WHAT YOU SHOULD DO: Please find every line in the listing below that contains the string "scrollbar" and copy each of those lines. Matches must have the same uppercase and lowercase letters.

INFORMATION SUPPLIED:

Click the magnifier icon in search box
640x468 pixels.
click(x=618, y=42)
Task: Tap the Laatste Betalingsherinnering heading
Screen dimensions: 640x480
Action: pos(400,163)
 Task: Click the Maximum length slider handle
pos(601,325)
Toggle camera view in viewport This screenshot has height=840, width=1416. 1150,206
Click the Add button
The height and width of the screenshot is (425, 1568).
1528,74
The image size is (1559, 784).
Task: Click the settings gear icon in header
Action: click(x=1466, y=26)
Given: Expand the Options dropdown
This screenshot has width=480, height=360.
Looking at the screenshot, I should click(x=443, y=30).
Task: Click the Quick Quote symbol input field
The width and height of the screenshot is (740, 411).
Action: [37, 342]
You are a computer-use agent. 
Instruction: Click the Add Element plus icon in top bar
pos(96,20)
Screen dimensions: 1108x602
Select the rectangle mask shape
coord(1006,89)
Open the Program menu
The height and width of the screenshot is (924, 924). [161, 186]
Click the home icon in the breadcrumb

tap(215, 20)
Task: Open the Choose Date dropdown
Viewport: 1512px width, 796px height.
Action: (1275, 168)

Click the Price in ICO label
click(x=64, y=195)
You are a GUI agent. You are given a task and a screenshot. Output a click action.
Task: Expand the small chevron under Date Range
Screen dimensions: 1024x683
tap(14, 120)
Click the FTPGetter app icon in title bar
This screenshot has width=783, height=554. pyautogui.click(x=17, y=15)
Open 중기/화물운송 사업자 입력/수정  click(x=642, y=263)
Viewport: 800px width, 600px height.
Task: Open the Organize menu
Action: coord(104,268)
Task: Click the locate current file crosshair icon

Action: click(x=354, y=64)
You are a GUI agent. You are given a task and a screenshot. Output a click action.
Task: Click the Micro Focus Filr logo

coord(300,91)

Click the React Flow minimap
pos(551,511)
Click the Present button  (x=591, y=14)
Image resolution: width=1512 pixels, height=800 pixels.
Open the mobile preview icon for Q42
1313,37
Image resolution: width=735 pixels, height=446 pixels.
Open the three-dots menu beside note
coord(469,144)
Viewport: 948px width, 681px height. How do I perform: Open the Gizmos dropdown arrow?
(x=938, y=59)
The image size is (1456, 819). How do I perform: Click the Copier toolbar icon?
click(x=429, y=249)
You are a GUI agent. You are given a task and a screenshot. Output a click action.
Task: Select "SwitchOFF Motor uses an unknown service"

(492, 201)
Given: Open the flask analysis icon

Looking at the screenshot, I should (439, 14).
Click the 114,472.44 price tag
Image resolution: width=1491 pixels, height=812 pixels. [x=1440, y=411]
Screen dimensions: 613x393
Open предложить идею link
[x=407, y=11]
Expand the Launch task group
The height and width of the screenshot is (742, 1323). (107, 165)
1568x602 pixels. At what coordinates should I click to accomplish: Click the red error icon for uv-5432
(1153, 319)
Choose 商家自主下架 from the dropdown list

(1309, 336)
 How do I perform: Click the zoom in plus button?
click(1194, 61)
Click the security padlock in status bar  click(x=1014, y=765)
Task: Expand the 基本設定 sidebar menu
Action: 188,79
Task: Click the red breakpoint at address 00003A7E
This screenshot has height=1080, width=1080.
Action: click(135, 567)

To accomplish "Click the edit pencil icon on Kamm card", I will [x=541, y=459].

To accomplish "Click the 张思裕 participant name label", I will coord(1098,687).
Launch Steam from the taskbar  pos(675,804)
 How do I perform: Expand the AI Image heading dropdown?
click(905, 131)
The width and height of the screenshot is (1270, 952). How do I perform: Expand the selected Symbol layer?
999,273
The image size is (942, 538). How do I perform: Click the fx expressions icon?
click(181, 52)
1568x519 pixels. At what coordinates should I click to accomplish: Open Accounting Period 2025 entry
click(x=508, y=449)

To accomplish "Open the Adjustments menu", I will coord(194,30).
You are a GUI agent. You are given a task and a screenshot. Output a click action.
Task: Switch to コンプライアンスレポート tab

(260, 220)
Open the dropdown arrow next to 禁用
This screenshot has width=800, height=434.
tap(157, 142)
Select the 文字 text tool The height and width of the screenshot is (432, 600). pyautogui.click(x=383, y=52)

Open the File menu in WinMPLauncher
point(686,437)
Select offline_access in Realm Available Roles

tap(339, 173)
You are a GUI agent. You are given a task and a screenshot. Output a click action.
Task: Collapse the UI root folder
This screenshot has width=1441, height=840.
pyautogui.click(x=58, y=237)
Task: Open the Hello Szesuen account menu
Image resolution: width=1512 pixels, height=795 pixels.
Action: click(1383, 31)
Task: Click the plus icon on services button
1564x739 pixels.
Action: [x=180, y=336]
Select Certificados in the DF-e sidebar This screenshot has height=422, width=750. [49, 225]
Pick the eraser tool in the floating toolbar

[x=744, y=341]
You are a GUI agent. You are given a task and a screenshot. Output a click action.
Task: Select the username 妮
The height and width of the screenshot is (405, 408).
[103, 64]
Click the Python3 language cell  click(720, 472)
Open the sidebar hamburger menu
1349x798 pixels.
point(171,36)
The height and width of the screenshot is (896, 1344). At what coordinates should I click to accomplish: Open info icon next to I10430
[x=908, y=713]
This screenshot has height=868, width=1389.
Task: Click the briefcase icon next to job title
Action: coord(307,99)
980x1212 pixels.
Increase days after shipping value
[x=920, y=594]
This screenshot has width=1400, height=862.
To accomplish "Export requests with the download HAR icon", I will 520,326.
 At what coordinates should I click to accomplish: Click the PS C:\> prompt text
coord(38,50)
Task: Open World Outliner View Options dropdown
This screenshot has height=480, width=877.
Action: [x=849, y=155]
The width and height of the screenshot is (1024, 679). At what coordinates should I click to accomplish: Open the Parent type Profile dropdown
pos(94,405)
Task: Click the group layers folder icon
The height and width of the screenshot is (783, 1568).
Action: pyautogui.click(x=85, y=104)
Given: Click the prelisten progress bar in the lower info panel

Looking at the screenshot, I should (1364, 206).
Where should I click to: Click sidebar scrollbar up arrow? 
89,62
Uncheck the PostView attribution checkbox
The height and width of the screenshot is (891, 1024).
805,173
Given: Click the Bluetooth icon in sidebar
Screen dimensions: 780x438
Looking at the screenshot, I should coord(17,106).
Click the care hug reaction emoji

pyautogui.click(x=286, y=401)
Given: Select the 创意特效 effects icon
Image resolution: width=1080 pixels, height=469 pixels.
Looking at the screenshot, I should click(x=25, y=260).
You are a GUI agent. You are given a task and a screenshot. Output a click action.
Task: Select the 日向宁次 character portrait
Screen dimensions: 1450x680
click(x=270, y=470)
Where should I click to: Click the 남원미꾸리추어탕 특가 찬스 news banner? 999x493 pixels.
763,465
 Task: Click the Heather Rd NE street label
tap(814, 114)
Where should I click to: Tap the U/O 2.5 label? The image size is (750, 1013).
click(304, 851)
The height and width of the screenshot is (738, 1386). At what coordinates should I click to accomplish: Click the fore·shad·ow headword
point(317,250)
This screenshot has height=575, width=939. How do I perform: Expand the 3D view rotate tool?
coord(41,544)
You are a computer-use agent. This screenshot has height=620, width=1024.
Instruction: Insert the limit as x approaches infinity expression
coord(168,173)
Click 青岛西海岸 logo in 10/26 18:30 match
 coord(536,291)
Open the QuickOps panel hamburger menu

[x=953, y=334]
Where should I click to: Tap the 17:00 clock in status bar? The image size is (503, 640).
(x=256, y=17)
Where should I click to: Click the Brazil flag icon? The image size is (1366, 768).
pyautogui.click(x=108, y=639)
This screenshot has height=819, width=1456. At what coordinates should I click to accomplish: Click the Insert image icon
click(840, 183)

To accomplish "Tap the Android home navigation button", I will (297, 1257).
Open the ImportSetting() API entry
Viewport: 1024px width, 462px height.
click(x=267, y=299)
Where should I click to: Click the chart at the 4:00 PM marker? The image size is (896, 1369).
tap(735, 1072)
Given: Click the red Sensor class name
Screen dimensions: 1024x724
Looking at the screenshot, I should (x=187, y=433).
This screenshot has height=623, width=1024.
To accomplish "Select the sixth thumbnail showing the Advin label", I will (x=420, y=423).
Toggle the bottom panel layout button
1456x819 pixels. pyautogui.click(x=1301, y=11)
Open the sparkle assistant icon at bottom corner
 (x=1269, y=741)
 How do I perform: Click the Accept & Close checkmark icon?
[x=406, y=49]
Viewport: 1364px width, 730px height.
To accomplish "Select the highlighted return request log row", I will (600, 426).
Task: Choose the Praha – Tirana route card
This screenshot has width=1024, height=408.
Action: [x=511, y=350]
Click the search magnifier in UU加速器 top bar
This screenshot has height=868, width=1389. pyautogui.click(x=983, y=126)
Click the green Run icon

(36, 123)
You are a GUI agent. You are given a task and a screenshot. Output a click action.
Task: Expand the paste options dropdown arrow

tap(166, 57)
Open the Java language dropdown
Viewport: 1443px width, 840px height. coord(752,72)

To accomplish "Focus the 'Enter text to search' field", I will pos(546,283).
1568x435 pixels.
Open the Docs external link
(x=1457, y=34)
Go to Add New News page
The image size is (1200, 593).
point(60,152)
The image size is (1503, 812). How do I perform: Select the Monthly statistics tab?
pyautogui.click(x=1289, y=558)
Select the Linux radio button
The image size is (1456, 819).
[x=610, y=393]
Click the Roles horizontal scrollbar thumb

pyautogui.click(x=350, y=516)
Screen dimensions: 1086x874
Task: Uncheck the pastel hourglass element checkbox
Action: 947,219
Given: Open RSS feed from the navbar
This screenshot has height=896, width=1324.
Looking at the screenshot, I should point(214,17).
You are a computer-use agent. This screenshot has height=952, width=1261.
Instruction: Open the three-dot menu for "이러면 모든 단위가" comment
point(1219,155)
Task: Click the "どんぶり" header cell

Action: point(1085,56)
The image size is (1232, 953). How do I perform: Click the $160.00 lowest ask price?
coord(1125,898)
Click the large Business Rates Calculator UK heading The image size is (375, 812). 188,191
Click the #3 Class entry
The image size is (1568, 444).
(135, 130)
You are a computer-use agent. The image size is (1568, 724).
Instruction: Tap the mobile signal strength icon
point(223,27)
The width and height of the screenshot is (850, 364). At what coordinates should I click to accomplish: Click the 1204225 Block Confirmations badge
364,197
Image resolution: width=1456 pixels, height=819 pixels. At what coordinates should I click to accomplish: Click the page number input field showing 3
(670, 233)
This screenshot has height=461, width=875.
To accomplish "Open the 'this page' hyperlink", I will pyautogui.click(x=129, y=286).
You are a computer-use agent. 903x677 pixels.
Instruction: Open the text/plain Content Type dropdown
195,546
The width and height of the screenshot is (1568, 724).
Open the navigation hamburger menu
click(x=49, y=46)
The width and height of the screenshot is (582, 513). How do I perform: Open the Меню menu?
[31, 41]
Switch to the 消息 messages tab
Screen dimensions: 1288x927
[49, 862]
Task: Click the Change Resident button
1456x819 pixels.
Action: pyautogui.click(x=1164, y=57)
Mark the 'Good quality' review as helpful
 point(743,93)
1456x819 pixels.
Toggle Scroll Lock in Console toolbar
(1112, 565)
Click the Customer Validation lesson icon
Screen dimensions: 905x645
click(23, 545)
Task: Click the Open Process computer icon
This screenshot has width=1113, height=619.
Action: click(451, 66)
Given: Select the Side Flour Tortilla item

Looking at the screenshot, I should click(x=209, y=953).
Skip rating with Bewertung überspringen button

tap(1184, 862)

WRITTEN RESPONSE:
Where should I click to: Click sidebar scrollbar up arrow? 
Click the Roles horizontal scrollbar thumb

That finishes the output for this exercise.